East Carolina Diabetes and Obesity Institute seeks freshmen and sophomores to work in research lab

Dr. P. Darrell Neufer is looking for freshmen and sophomores to work in his lab with the East Carolina Diabetes and Obesity Institute.

Dr. Neufer’s laboratory conducts research on multiple aspects of mitochondrial function and substrate utilization in the context of metabolic disease. Using primary and immortalized cell lines, blood cells, isolated skeletal muscle and liver mitochondria, and permeabilized skeletal myofibers from various mouse genetic models, rats, flies, and humans, we employ multiple approaches to investigate in real-time the mechanisms regulating mitochondrial bioenergetics. This includes respiratory kinetics and control, oxidative phosphorylation, H2O2 production/emission, force-flow inter-relationships (ΔGredox, ΔGΔΨ, ΔGATP) and P/O indices, membrane potential, redox buffering/circuitry and calcium retention capacity (index of permeability transition susceptibility). We have also validated the use of near-infrared spectroscopy for determination of in vivo skeletal muscle mitochondrial respiratory capacity in humans.  Our long term goal is to understand the mechanisms controlling mitochondrial function under normal and metabolically compromised states, and how altered mitochondrial function in turn contributes to the etiology and/or pathology of metabolic diseases. With 10 dual chamber high resolution Oroboros O2K respirometers, 4 Jobin Horiba fluorometers, 2 PTI multi-chamber fluorometers and two Seahorse flux analyzers (XF96s and XF24), we have established a mitochondrial phenotyping core facility in the East Carolina Diabetes & Obesity Institute (ECDOI).

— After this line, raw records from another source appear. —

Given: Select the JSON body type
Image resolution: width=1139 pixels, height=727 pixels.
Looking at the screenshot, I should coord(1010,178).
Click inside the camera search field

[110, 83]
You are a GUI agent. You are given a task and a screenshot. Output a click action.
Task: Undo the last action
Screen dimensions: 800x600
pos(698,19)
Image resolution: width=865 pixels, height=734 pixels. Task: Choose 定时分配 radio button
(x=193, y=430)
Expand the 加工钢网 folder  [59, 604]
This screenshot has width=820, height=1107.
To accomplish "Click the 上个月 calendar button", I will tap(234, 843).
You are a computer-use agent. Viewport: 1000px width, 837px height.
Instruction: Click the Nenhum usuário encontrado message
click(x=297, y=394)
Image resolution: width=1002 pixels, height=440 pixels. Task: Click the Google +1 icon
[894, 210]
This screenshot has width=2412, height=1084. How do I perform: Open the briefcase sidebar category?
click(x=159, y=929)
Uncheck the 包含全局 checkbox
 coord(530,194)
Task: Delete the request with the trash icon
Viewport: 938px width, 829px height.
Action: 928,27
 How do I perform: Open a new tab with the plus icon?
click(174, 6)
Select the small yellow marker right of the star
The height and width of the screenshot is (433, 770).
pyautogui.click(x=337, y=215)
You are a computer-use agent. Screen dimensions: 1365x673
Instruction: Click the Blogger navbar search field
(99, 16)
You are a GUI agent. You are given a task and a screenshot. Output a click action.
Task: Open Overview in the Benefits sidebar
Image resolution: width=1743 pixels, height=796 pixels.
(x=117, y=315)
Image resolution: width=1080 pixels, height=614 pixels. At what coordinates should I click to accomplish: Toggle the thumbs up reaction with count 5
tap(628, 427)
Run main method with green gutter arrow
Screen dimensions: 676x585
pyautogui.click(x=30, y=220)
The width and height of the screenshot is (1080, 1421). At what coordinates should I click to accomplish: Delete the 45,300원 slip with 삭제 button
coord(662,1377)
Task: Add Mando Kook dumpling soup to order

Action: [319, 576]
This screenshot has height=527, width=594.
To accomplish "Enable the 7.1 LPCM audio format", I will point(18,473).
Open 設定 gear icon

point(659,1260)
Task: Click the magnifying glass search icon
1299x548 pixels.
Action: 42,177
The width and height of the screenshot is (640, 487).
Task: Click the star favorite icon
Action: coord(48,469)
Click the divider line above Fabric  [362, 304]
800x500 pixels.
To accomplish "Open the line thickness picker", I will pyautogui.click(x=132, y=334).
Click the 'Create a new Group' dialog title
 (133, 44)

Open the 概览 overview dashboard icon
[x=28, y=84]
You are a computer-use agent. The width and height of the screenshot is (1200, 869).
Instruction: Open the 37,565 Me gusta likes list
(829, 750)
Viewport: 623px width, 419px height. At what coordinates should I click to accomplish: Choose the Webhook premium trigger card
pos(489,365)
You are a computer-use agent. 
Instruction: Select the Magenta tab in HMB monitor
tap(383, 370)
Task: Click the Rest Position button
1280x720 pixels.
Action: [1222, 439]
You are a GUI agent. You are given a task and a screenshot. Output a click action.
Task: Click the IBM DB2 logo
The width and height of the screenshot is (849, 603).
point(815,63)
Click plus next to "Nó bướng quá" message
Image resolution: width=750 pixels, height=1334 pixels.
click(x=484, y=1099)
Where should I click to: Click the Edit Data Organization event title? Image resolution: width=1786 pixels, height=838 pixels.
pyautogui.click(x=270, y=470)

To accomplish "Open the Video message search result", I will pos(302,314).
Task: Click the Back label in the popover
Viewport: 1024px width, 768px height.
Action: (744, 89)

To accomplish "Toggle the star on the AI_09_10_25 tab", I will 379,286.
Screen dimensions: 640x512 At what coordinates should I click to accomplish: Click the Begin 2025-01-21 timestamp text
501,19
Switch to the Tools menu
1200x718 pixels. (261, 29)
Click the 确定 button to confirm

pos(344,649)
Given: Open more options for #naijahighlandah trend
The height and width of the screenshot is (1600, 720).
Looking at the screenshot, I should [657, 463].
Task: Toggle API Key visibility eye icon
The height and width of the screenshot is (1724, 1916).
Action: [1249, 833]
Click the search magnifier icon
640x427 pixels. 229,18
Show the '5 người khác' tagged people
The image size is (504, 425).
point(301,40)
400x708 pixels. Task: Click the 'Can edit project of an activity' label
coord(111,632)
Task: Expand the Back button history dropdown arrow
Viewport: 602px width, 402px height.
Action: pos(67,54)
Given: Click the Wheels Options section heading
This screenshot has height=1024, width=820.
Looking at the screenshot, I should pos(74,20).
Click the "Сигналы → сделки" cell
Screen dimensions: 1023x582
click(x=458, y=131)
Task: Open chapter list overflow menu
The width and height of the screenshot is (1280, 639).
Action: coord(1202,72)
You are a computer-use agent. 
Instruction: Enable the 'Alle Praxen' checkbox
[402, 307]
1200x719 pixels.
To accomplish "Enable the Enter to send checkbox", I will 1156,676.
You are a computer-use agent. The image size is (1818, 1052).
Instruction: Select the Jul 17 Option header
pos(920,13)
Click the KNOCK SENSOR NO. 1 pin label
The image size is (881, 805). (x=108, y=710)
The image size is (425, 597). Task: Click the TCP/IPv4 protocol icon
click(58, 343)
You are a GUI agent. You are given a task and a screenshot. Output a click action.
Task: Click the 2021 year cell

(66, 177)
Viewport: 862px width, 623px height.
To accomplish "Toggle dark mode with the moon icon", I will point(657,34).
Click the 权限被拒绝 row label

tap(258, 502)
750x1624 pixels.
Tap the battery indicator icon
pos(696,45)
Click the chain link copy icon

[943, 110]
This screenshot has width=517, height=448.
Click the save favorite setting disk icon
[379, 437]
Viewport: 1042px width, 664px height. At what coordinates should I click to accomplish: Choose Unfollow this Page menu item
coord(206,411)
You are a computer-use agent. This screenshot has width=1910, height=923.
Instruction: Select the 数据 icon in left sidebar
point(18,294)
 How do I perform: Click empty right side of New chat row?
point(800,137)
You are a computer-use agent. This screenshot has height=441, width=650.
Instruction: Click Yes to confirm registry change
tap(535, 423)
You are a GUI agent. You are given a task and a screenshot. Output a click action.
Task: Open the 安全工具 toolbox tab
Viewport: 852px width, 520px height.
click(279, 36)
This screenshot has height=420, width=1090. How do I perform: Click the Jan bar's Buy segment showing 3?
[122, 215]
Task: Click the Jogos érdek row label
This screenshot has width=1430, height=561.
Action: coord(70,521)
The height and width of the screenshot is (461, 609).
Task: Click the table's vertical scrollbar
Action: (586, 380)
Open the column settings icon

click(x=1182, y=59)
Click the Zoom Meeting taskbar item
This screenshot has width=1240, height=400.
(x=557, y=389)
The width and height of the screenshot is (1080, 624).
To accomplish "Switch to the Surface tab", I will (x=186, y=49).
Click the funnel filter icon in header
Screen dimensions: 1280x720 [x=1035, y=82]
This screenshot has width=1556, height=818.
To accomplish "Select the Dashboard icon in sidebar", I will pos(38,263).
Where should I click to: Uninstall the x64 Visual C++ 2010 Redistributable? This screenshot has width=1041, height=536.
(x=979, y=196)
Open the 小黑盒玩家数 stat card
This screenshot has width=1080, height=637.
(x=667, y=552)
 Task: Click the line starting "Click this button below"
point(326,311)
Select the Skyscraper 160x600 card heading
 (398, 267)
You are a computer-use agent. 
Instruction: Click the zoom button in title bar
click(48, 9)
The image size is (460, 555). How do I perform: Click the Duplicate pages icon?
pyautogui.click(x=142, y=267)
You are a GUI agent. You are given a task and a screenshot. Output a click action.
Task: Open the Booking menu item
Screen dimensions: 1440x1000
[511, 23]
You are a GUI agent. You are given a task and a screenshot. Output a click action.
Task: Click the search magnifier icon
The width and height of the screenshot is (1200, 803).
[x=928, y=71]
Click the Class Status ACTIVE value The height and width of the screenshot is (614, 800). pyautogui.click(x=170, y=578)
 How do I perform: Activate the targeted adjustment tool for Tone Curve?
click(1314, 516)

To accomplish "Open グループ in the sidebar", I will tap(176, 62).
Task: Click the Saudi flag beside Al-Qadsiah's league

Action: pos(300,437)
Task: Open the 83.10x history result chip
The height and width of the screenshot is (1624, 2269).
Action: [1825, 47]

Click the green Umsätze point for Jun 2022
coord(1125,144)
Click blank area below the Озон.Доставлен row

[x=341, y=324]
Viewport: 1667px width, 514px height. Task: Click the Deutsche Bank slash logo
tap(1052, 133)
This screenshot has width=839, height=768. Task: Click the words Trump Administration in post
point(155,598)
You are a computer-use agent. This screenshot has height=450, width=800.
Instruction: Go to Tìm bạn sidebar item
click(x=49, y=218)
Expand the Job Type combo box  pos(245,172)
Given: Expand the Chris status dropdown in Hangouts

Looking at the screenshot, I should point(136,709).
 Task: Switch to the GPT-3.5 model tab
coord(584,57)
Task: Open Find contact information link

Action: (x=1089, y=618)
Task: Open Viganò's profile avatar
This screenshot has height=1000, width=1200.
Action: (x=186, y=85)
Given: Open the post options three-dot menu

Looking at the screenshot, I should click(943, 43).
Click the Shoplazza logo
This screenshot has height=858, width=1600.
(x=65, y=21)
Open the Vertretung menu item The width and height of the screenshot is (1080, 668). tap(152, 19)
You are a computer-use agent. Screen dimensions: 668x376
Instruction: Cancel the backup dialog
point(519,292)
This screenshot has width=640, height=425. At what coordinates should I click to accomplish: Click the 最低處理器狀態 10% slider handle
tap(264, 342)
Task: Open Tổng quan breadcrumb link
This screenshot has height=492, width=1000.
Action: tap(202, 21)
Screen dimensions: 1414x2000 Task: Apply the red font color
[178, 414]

The hours per week are flexible and will be as many hours as the student feels comfortable handling as a full-time student. The research conducted in the lab is pretty technical and sophisticated so it takes a long time for both the trainee and mentor to feel confident in the data that the trainee generates.

Expectations would be low the first year, particularly if the student is a freshman, and would focus on trying to get them up to speed on some techniques, building confidence, etc.  The hope would be that they’d then stay and work through the summer.

Dr. Neufer’s preference (but not a requirement) would be a Biochemistry major, as that is most directly related to what the lab does.  They are a mitochondrial bioenergetics lab currently funded by 2 NIH grants.  The lab is a pretty small group now with one postdoc, one PhD student and one technician.